**Problems and tasks**:
- 1) In the passage on joint face–skeletal prediction below, turn the paragraph beginning "Early attempts in this domain" into a short list that keeps each model, its authors and year, and its contribution.
- 2) Answer these questions from the passage on joint face–skeletal prediction below.
(a) What paradigm shift in orthognathic surgery does the emergence of joint prediction signify?
(b) Which model introduced dynamic attention mechanisms?
(c) What do the existing reviews predominantly focus on?

**Passage to read**:
In this context, joint face–skeletal prediction has progressively become a central research focus. Its emergence signifies a paradigm shift in orthognathic surgery, from ‘bone-driven’ to ‘bone–soft tissue synergy-driven’. While VSP accurately adjusts bone position, it often treats soft-tissue deformation as a passive outcome of bone movement, thereby overlooking the dynamic feedback mechanism between these two structures. Joint prediction, by explicitly modeling the spatial–mechanical interactions between the skeleton and the face, has emerged as a core strategy for bridging the gap between prediction accuracy and clinical applicability, combining data-driven efficiency with the physical constraints of biomechanics.
Early attempts in this domain include FC-Net (Ma et al., 2021), which pioneered joint input of skeletal motion and facial point clouds. Subsequent advancements, such as ACMT-Net (Fang et al., 2022), introduced dynamic attention mechanisms to explicitly quantify mechanical impacts between bone and soft tissues. More recent models like P2P-ConvGC (Bao et al., 2024) and DGCFP (Huang et al., 2025) further integrated global context and dual-space convolutions to enhance feature extraction and reduce prediction errors. These innovations collectively represent significant progress in addressing the limitations of single-modality approaches and traditional biomechanical models.
Despite significant progress in joint prediction, existing reviews (Almarhoumi, 2024; Salazar et al., 2024) lack a comprehensive assessment of joint prediction, but predominantly focus on single-modality or independent prediction methods. These methods ignore the intrinsic connection between facial and internal skeletal structures, or only utilize the vertex set of the facial mesh without considering its inherent mesh structure, predicting only facial soft tissue without predicting skeletal changes, and thus unable to provide effective guidance for VSP. Therefore, the aim of our systematic review was to evaluate the development of artificial intelligence in joint prediction of facial soft-tissue and skeletal changes after orthognathic surgery, as well as to comprehensively assess its prediction accuracy and clinical usability.

**Given data**:
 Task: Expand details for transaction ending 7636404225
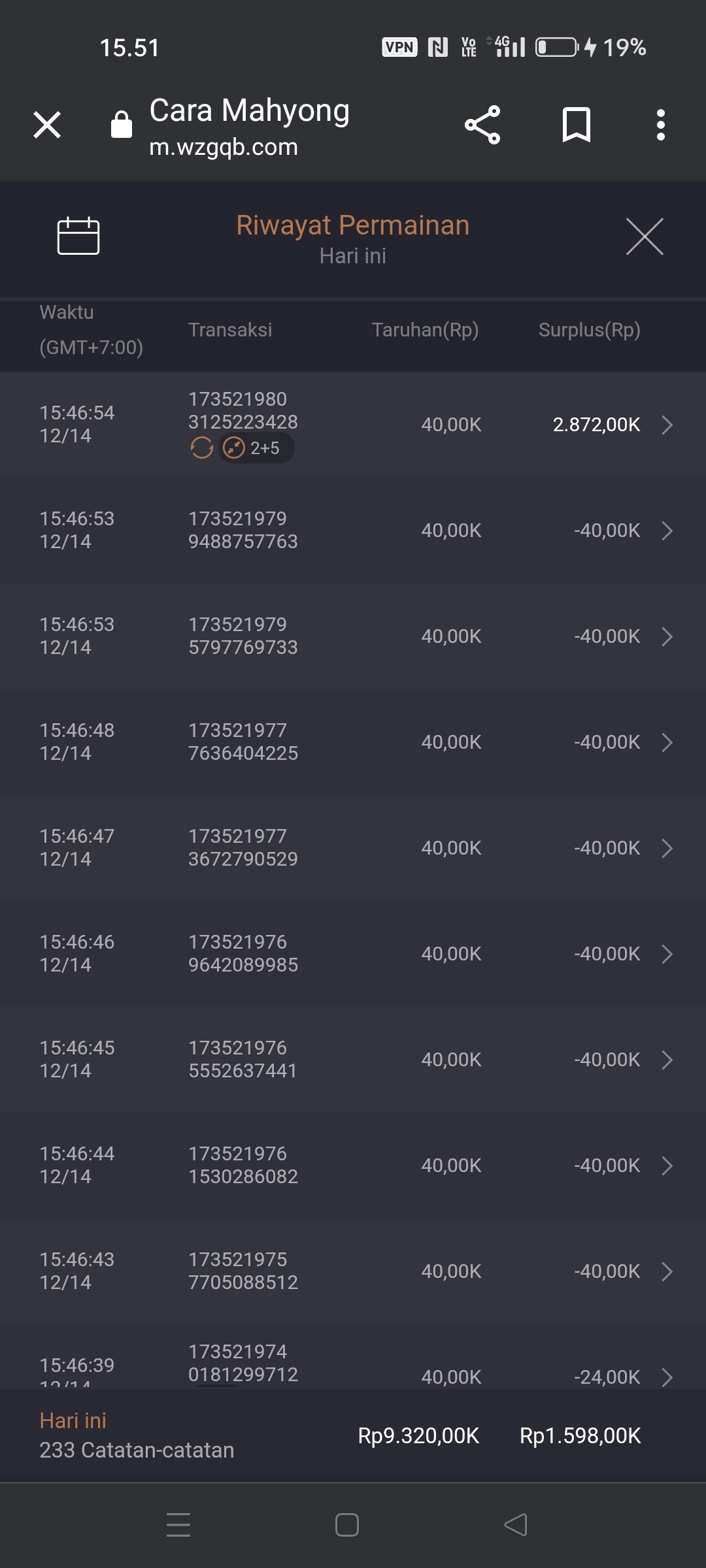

**Answers to the tasks**:
- 1)
- FC-Net (Ma et al., 2021): first to jointly input skeletal motion and facial point clouds.
- ACMT-Net (Fang et al., 2022): added dynamic attention mechanisms to explicitly quantify mechanical impacts between bone and soft tissues.
- P2P-ConvGC (Bao et al., 2024) and DGCFP (Huang et al., 2025): integrated global context and dual-space convolutions to improve feature extraction and reduce prediction errors.
- Together, these models mark significant progress past the limitations of single-modality approaches and traditional biomechanical models.

- 2)
(a) A shift from "bone-driven" to "bone–soft tissue synergy-driven."
(b) ACMT-Net (Fang et al., 2022).
(c) Single-modality or independent prediction methods.